You need to find your own balance between writing and promotion. Could you get more sales or site visitors by writing more or promoting more? It is something to think about.
Tip 120: What is web hosting?
A web hosting company basically provides a computer connected to the internet and it has disk space, memory, and a processor, just like your own computer. No need for a screen or keyboard though.
If you uploaded some HTML files to it, you and the public would then be able to view them by typing the URL of your site into the browser.
Creating web pages using HTML is too hard, too time consuming and requires too much effort for most people, so web hosts let you install software that makes it easy to build websites. WordPress is the most popular, but there are dozens of alternative website builders.
A web host may specialise in WordPress and ignore all the others because it is the most popular by far. Sometimes a web host provides its own home-brewed software for building websites.
Tip 121/365: Add internal links
When it comes to SEO, Google says there are around 200 factors that affect where you appear in search results. One of those factors is internal links. Every page should have them and they should point to related content on your own site – another page with something interesting on the same subject.

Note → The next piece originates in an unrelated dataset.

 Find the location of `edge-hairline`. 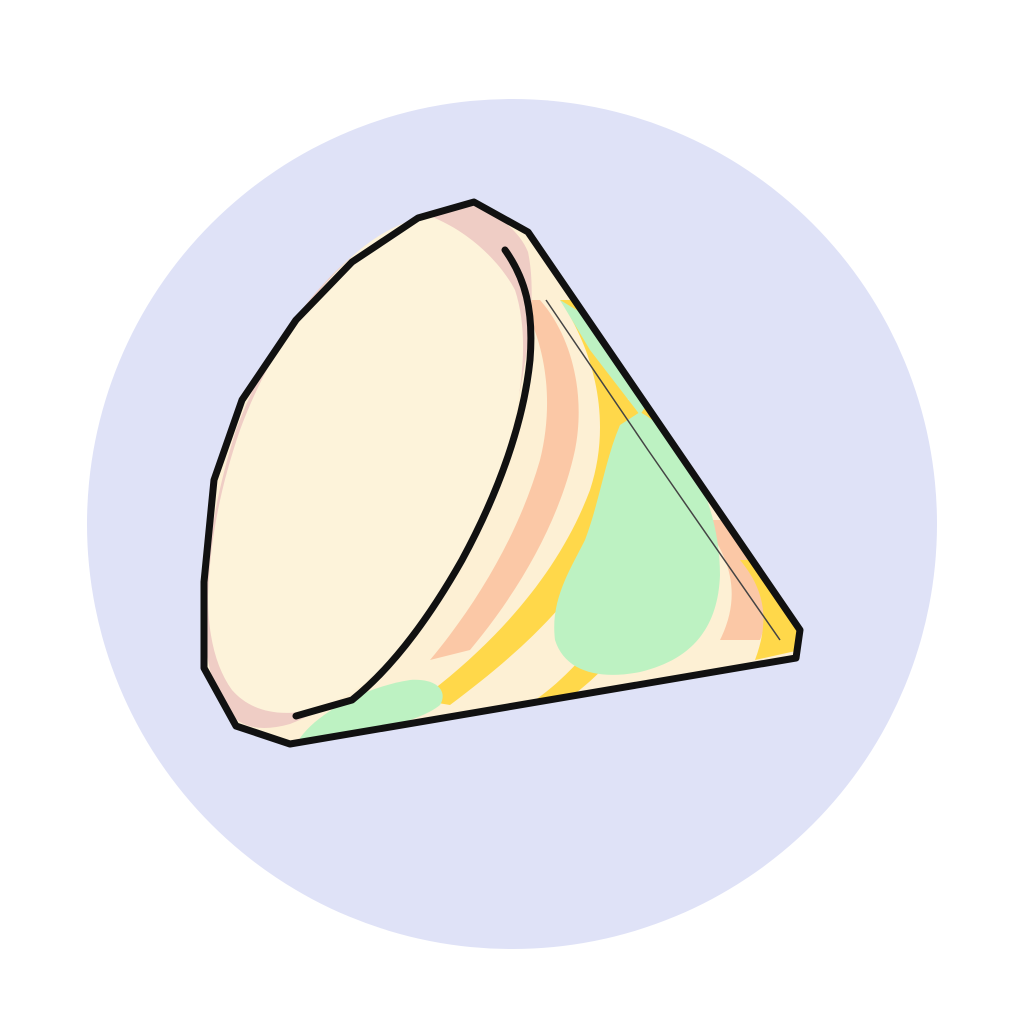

They are good for Google/Bing and also good for visitors and they may stay on your site longer. For example, you want more tips? Here are 50 tips for blogging, website business, promotion and SEO.

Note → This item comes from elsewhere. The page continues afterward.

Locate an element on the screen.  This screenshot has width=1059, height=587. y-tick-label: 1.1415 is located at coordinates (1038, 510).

Tip 122: Earned vs received money
If you make money from your website or blog, don’t count earnings until they are deposited in your bank account.

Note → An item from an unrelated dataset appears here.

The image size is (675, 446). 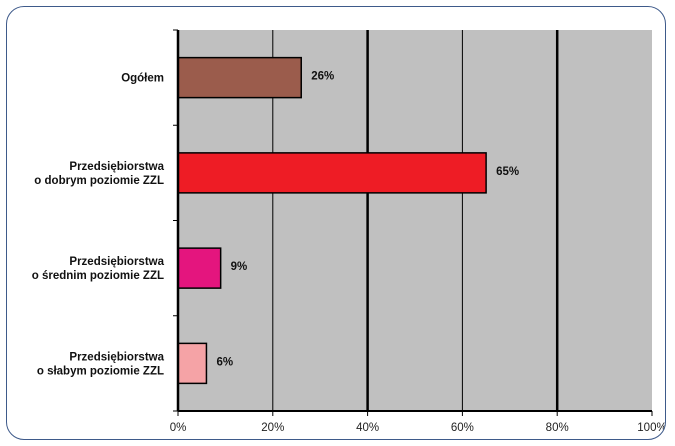 What do you see at coordinates (224, 362) in the screenshot?
I see `data-label: 6%` at bounding box center [224, 362].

Why? Well, suppose you have affiliate links and you earn $47 from commissions. Great! But what if there is a minimum payout of $100? You will actually receive nothing because you didn’t make the payment threshold.
It could be worse. You could have several affiliates and earn $150+ but if each affiliate account didn’t make the minimum payment, you get nothing.
I have heard of Amazon affiliates earning thousands each month. Then one day they break a rule and Amazon closes their account. They can’t get into the account and so cannot get the money – thousands owed, but no way to get it! Don’t count it till it hits your bank account.
One month my Google AdSense went crazy and I earned $2,300+ in ad income. When it came to pay out, Google deducted around $2,100 for ‘invalid clicks’, not saying how or why they were invalid. The amount I actually received was a couple of hundred instead of the expected couple of thousand. Big difference!
Don’t count money earned, count what goes into your bank account.
Tip 123: Optimise all pages for speed
Although some people enter your site though the home page, many go directly to blog posts via links on social or search. Any page can be a landing page, so focusing on optimising the home page for speed is will be of limited benefit. It is essential, but you must optimise every page. Don’t get tunnel vision and only focus on the home page.
Enter some regular blog posts into Google PageSpeed Insights and check the Mobile and Desktop scores. Anything below 50 is poor and you should be aiming to be 70 or 80.
Tip 124: Get traffic from Google and Bing
A lot of searches at Google and Bing are from people looking for answers to a question or the solution to a problem. If you want to get traffic from search engines you should therefore solve problems and answer questions.
Make your next blog post answer a question, “How do I bake a cake?” or “What are the best places to visit in Paris/Rome/New York?”.
Make your next blog post solve a problem, like “How to remove red wine stains from a white shirt” You would be amazed how many people Google things like that. Think of a problem, find a solution, write about it.
Tip 125: Check for plugin clashes
Some WordPress plugins clash with other plugins and you sometimes cannot use plugin X with plugin Y. Before installing a plugin on your website, track down the developer’s site, go to the support or FAQ section and see if you can find any mention of problems with other plugins. Sometimes there aren’t, but occasionally there are.
Being aware of potential problems helps you avoid them.